[Provided information — start]
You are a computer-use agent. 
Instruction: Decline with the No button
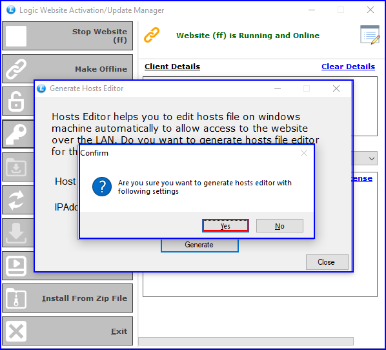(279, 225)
[Provided information — finish]
[Provided information — start]
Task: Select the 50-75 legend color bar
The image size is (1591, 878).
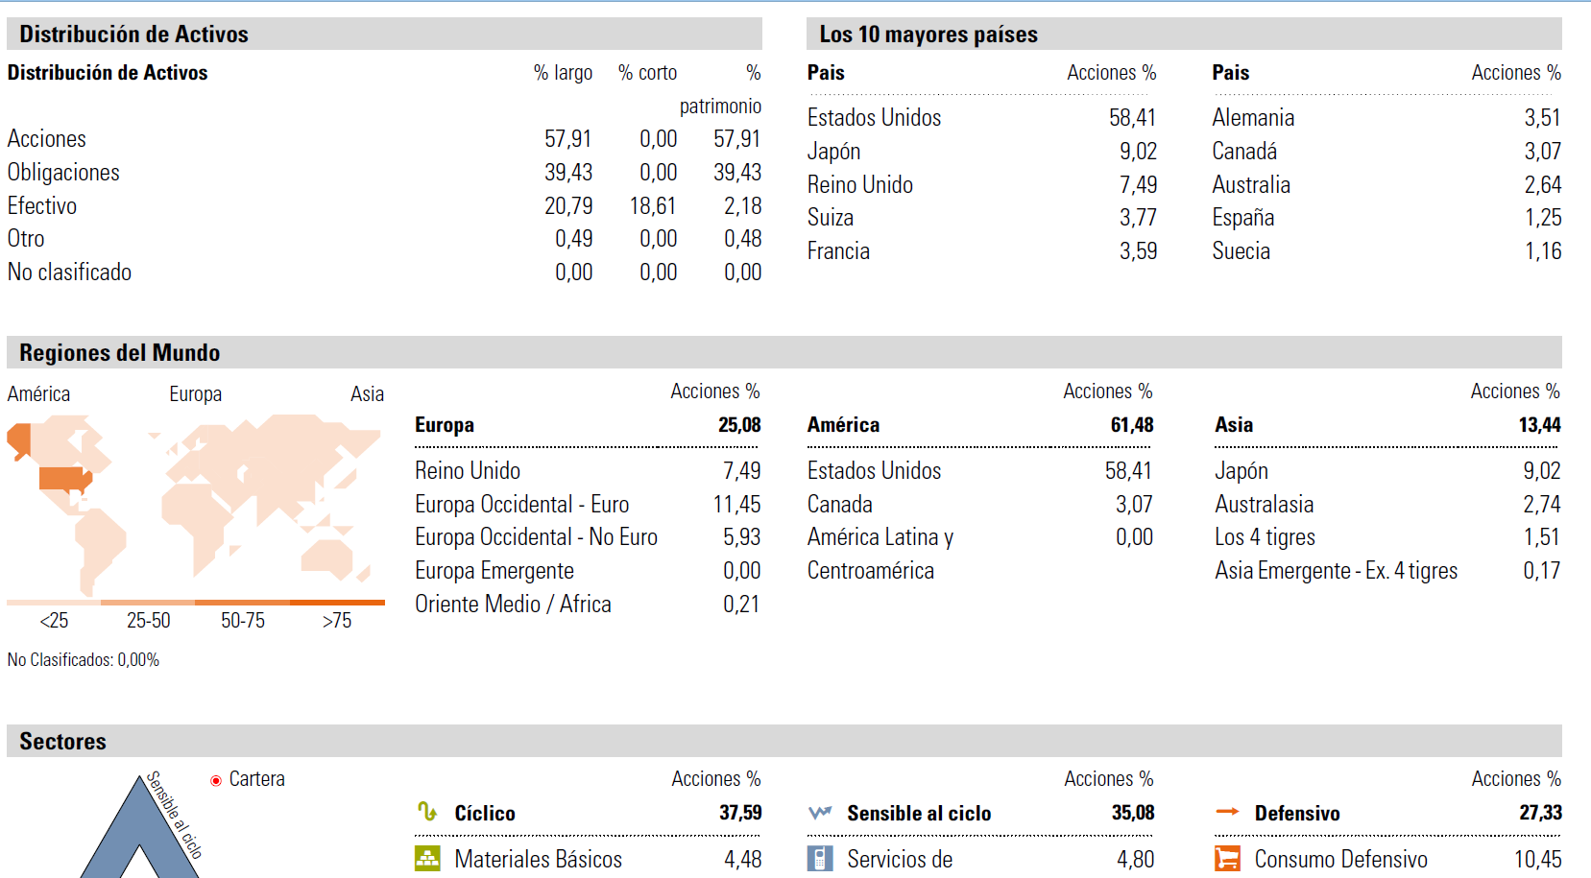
[Provided information — finish]
[Provided information — start]
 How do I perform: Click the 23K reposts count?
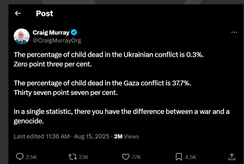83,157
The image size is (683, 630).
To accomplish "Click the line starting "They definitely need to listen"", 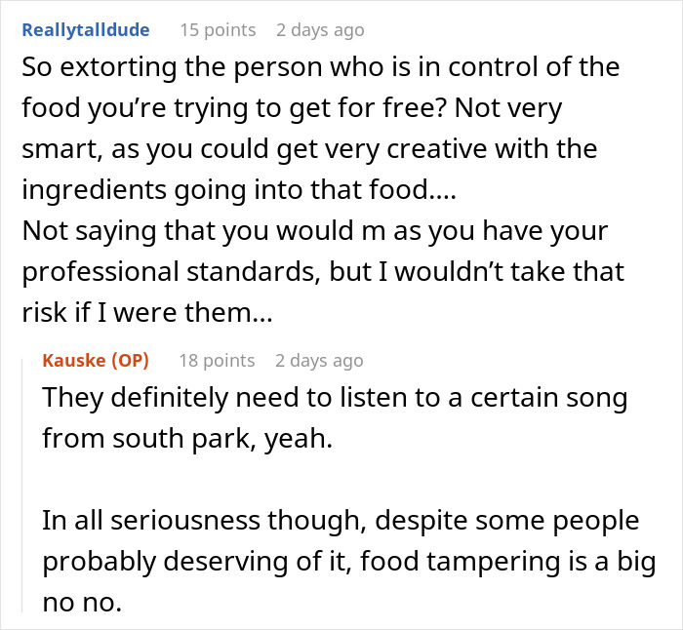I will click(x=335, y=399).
[Provided information — finish]
What is being asked >>
Starting at the line that has "Task: Select the 50-75 legend color bar" in the records above, restate word for word every line until the one that has "The image size is (1591, 878).", and include that one as well.

Written reply >>
Task: Select the 50-75 legend color bar
The image size is (1591, 878).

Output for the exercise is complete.